#### Raw records
========================================

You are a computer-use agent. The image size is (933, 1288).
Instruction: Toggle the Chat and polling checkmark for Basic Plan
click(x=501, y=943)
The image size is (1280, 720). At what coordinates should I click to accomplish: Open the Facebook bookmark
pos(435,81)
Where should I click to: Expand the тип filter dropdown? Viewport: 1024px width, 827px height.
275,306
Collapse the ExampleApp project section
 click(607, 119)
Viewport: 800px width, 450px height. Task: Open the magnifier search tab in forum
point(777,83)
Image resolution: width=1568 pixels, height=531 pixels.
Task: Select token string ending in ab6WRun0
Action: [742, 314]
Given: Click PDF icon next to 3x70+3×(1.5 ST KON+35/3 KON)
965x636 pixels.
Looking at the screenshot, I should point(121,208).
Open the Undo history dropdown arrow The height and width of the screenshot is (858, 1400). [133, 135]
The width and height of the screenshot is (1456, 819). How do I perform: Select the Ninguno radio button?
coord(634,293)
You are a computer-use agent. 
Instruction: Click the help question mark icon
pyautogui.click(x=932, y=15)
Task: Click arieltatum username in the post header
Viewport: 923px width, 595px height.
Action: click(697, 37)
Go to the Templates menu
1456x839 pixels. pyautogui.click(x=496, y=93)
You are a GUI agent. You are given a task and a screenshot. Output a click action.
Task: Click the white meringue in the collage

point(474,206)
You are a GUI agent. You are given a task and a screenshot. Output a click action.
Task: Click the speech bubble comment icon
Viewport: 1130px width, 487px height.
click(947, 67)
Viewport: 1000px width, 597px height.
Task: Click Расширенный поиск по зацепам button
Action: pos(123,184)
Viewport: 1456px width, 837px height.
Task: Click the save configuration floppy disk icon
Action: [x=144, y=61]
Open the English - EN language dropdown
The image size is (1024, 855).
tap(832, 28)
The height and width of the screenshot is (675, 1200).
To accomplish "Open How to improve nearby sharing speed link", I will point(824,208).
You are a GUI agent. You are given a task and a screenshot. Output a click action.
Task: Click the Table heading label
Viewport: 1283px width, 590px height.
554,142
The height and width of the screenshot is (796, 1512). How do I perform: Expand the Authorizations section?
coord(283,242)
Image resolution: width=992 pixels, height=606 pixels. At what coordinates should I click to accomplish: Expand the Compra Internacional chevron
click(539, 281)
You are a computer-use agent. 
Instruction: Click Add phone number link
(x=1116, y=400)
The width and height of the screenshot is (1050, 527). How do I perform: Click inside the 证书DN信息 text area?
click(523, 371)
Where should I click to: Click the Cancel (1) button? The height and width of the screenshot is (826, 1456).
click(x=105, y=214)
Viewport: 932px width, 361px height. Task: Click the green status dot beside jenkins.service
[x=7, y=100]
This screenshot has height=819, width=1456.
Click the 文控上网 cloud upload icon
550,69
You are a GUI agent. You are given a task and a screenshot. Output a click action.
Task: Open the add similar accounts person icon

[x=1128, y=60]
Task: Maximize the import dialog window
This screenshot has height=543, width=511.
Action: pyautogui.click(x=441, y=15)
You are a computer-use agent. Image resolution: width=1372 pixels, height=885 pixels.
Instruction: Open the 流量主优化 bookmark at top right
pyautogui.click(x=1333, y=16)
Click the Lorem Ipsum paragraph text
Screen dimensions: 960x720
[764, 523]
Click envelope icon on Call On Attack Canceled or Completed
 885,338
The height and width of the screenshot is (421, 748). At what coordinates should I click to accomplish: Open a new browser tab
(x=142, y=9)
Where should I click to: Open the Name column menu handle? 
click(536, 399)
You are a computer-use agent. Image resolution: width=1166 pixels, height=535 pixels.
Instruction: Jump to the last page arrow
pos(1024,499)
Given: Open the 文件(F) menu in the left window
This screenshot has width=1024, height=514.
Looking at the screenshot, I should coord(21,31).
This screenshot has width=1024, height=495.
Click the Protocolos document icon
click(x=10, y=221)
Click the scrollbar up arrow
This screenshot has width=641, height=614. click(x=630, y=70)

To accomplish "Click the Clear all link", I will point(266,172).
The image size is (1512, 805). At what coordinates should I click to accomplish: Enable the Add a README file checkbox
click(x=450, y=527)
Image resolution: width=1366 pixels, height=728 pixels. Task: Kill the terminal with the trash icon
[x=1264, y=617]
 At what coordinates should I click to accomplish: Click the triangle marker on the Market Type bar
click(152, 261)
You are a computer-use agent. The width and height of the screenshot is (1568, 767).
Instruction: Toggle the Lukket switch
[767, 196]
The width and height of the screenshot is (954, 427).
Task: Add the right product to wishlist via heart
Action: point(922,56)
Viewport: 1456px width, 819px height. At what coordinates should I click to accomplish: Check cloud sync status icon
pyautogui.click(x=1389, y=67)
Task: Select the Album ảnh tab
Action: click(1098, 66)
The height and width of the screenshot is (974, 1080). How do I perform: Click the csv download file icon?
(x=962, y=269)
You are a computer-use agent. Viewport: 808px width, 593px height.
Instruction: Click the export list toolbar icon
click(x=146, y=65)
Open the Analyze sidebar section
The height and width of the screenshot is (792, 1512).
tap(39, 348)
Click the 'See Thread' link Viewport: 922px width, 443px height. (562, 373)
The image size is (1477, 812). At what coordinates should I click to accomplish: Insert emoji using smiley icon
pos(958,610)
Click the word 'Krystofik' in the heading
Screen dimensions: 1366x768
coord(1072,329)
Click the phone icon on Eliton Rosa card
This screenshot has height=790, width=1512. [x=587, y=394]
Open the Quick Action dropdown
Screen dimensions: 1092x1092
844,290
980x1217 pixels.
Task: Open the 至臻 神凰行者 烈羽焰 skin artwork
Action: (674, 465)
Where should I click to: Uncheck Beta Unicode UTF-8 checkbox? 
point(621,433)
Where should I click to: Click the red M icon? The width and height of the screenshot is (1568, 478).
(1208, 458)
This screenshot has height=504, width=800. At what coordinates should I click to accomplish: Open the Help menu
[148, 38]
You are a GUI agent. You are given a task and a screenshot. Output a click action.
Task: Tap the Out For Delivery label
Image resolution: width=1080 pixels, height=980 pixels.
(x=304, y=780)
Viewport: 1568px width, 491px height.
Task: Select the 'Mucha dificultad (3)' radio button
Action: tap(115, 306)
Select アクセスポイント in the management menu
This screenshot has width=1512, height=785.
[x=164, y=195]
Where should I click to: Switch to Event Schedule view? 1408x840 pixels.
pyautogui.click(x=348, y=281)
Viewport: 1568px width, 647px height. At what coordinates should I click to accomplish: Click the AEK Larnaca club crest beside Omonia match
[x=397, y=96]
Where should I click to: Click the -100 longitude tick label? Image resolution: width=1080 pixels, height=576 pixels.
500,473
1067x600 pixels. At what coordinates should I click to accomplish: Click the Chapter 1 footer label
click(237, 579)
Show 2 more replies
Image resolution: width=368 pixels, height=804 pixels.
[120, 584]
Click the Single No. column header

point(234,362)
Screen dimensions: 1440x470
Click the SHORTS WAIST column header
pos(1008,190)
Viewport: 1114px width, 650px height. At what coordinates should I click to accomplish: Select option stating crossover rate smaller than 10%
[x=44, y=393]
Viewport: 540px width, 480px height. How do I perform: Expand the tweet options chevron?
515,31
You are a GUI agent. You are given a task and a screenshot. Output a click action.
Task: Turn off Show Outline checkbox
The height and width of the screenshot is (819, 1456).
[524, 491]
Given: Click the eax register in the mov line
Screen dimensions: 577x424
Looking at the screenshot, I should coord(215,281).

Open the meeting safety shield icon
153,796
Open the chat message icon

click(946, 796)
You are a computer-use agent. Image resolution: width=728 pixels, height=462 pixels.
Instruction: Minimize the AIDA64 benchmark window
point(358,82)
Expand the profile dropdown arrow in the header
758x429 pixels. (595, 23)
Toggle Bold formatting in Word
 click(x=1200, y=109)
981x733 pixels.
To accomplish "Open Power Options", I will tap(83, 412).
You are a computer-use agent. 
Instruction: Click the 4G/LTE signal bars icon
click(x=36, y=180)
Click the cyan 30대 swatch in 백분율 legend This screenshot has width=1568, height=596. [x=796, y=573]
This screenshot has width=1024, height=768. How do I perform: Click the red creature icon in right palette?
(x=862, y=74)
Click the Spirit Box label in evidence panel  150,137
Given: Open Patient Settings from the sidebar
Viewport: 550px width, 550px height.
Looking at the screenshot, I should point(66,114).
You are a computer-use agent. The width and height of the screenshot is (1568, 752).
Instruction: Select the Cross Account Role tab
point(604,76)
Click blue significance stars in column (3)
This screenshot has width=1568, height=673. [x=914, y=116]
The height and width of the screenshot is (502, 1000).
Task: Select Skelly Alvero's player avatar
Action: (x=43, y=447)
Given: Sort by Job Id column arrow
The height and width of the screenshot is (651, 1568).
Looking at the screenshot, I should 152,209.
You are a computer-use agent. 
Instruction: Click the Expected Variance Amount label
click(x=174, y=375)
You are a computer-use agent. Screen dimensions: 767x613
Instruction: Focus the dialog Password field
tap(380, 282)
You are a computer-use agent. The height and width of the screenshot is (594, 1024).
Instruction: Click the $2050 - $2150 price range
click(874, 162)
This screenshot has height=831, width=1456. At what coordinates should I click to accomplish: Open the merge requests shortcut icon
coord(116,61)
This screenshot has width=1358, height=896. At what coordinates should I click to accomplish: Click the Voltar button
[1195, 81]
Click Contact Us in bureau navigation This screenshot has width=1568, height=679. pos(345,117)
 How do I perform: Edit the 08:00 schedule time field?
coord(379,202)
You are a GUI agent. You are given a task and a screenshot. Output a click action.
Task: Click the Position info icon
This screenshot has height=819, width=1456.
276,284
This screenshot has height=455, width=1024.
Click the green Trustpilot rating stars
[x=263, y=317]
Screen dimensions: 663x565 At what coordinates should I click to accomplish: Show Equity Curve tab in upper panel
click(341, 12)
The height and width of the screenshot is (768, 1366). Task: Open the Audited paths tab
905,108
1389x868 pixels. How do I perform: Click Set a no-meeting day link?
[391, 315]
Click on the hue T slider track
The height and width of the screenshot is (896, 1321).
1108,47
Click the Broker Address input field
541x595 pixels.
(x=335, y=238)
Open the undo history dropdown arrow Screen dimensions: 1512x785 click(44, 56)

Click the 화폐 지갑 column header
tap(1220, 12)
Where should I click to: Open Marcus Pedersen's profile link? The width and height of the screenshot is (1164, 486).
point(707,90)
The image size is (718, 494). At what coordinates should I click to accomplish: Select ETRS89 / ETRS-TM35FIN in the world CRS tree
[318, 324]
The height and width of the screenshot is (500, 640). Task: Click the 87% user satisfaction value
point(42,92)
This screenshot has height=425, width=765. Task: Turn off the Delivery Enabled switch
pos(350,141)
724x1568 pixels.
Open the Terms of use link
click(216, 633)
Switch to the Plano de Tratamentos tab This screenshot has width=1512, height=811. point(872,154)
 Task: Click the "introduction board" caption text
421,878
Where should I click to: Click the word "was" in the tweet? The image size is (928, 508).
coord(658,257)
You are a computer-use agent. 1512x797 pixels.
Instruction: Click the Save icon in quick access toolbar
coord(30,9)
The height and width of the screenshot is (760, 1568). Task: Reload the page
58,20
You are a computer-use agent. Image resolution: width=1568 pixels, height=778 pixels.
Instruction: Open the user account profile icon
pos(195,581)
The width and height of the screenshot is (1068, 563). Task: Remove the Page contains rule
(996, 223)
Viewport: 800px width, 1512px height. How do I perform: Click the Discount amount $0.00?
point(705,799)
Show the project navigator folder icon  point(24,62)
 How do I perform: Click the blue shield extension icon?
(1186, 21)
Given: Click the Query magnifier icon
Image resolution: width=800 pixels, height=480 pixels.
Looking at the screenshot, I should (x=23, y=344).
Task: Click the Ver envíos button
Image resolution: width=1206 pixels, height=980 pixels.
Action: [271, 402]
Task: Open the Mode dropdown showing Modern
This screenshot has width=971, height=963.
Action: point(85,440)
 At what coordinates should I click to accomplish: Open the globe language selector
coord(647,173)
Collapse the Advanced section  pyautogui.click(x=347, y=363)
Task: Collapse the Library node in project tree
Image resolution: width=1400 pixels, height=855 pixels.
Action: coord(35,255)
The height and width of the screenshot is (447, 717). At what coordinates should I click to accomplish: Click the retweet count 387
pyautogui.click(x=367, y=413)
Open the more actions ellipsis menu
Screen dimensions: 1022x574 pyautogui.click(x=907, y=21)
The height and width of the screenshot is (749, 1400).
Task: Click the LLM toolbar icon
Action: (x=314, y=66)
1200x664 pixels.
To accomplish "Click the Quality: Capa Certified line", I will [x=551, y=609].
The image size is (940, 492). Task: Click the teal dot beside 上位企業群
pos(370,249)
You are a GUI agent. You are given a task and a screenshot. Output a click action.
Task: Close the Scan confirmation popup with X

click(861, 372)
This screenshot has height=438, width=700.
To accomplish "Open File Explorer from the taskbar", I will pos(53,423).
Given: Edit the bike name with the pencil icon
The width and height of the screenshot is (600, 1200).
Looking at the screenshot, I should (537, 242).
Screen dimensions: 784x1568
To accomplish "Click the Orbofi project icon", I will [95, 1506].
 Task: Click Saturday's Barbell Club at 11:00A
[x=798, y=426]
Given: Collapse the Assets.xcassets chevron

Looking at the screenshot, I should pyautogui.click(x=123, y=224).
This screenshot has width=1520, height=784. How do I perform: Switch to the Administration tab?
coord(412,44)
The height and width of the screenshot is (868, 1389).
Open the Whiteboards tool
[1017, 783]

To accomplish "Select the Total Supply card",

========================================

#### Short problem
Please return, unchanged, the stretch of the records from the start through the line containing "pos(435,81)".

#### Response
You are a computer-use agent. The image size is (933, 1288).
Instruction: Toggle the Chat and polling checkmark for Basic Plan
click(x=501, y=943)
The image size is (1280, 720). At what coordinates should I click to accomplish: Open the Facebook bookmark
pos(435,81)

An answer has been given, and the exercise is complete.